In a statement, the Department of Agriculture, Food and the Marine said it was "currently assessing the options available to it to counter the risks associated with the sale of unpasteurised milk for direct human consumption.

"Unpasteurised milk can contain disease-causing bacteria including E.Coli O157, Campylobacter, Tuberculosis, Salmonellosis and Brucellosis.

"A particular option which is being considered at present in the context of a review of the relevant secondary legislation is the introduction of specified regulatory standards to apply to the sale of raw milk."

Sheridan's decided to sell raw milk back in 2010 after a trusted supplier decided to produce it, says Ryan. They found an instant market.

"There was an immediate demand for it among our customers. We had a hugely diverse range of people coming for it, from bodybuilders to mothers who felt it was beneficial, to people who simply liked it because it was a natural product - and everyone said it tasted better!"

People have many reasons for wanting to drink it, she says, from perceived health benefits to taste. Some are attracted by the fact that it is a natural, unprocessed product, she says, while others grew up drinking it and enjoy the taste.

When their supplier sadly passed away over 18 months ago, Sheridan's stopped selling raw milk - but the group is currently planning to put it on sale once again.

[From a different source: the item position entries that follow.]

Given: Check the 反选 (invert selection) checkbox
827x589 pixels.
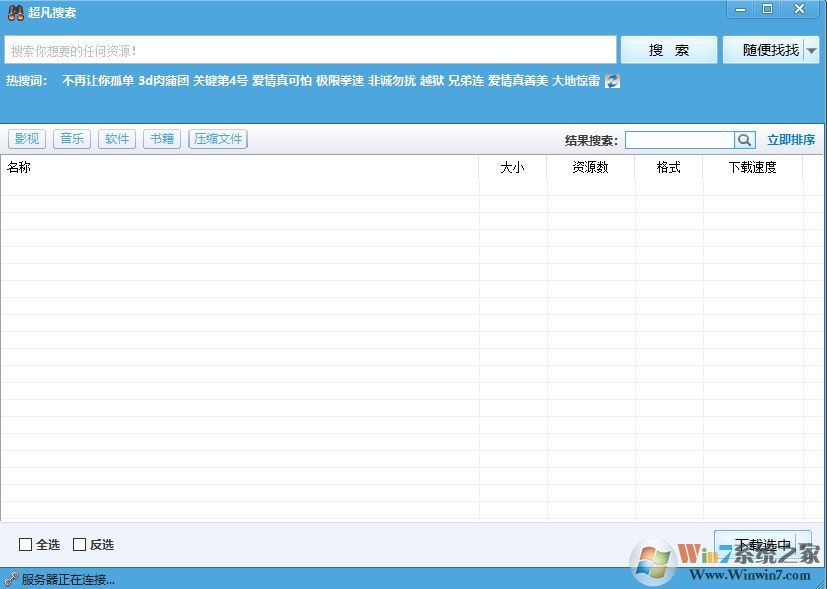Looking at the screenshot, I should pos(78,544).
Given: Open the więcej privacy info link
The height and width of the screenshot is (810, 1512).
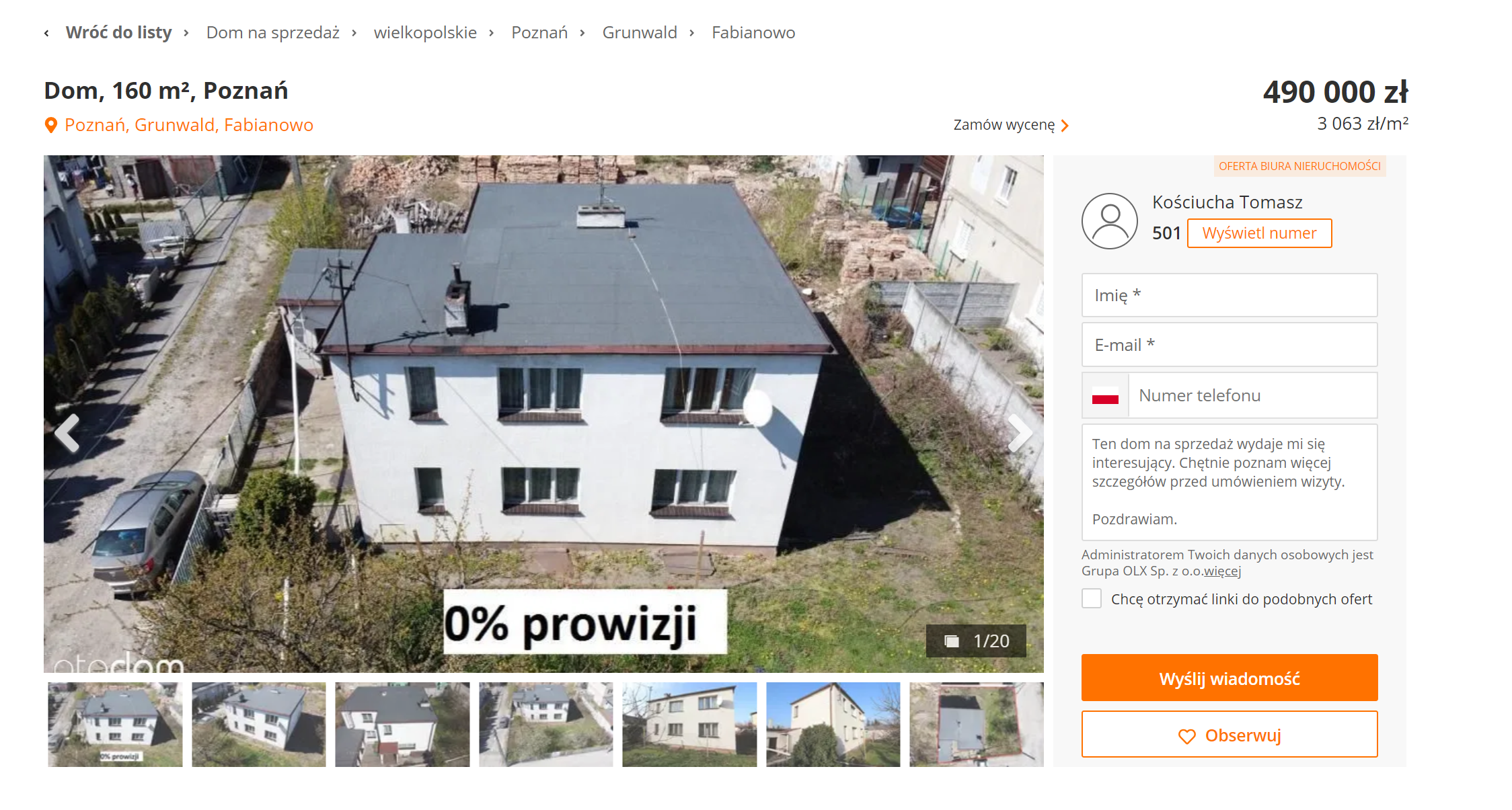Looking at the screenshot, I should click(1222, 571).
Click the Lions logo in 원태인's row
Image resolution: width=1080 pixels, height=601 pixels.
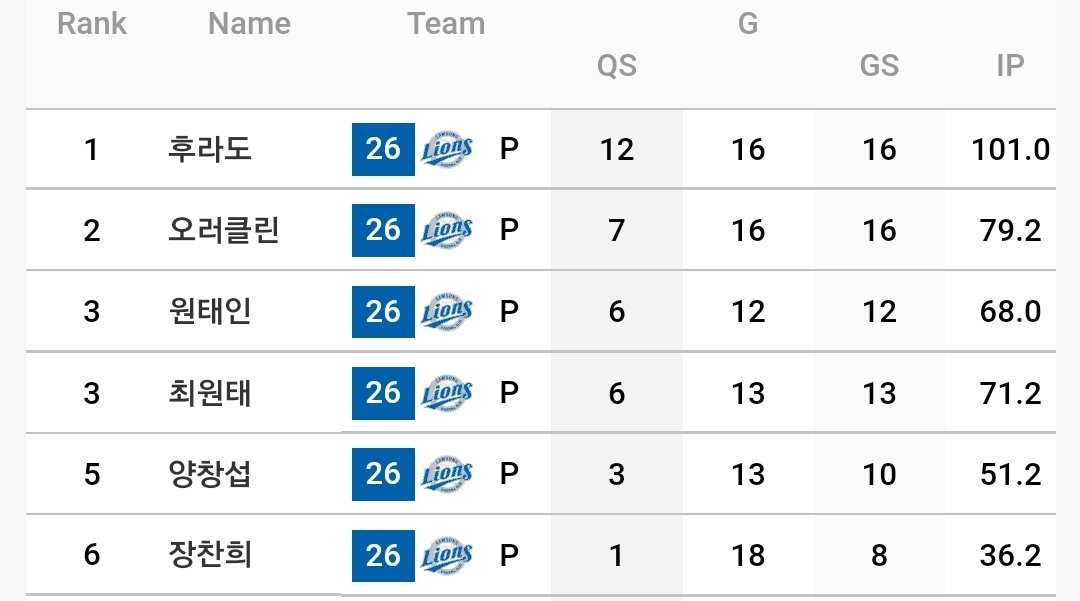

"We are currently talking to a farmer with a view to stocking it once again. It's very important to us to be comfortable with the supply chain and the supplier. We plan to have it back on the shelves over the next few months."

However, according to Dr Lisa O'Connor, chief specialist in food science at FSAI, the product should be banned. O'Connor warns that while the benefits of drinking it have not been scientifically proven the risks have - and they are serious.

"During milking, even when good hygiene practises are in use, the milk can become contaminated with these pathogens or harmful bacteria," she says, adding that scientists are particularly concerned about a harmful e-coli which produces a toxin that in a proportion of cases can damage the kidneys, particularly those of young children and in some cases can lead to kidney failure.

Other bacteria that can be found in raw milk such as Listeria monocytogenes can pose a serious health risk for pregnant women, she warns: "Pregnant women might be familiar with Listeria, given the advice to pregnant women not to consume foods like soft cheeses, and this is the case for raw milk also," O'Connor says, pointing out that raw milk was banned in Scotland in 1986 after 29 outbreaks of salmonella food poisoning over a 10-year period between 1970 and 1979, affecting more than 2,400 people who had consumed raw milk.

In 2004, Scotland's existing ban on raw cow's drinking milk and raw cream was extended to all species.

While it is legally permitted to sell raw milk in Ireland, says O'Connor, people who are in vulnerable groups - the elderly, under-fives and pregnant women, should not consume raw milk.

"I would be concerned about giving it to young children - the reported benefits have not yet been proven," she said, adding that the FSAI has conducted a study of raw milk to establish the level of harmful bacteria. The results of this work will be published before the end of the year.

She points to a case in which raw milk was linked to food poisoning - an outbreak of Salmonella Typhimurium definitive type (DT) 104 which occurred in a dairy farming family in Leinster in 2010.

"The FSAI scientific advice is that farm families should pasteurise their own milk and the advice we have given to the Department of Health is that the sale of raw milk should be banned," says O'Connor.

"Raw milk was banned in Ireland until 2006, when, due to changes in EU legislation that ban was lifted. We would like to see that ban reinstated under national law. We know there are low levels of pathogens in raw milk and the way to make milk safe is to pasteurise it."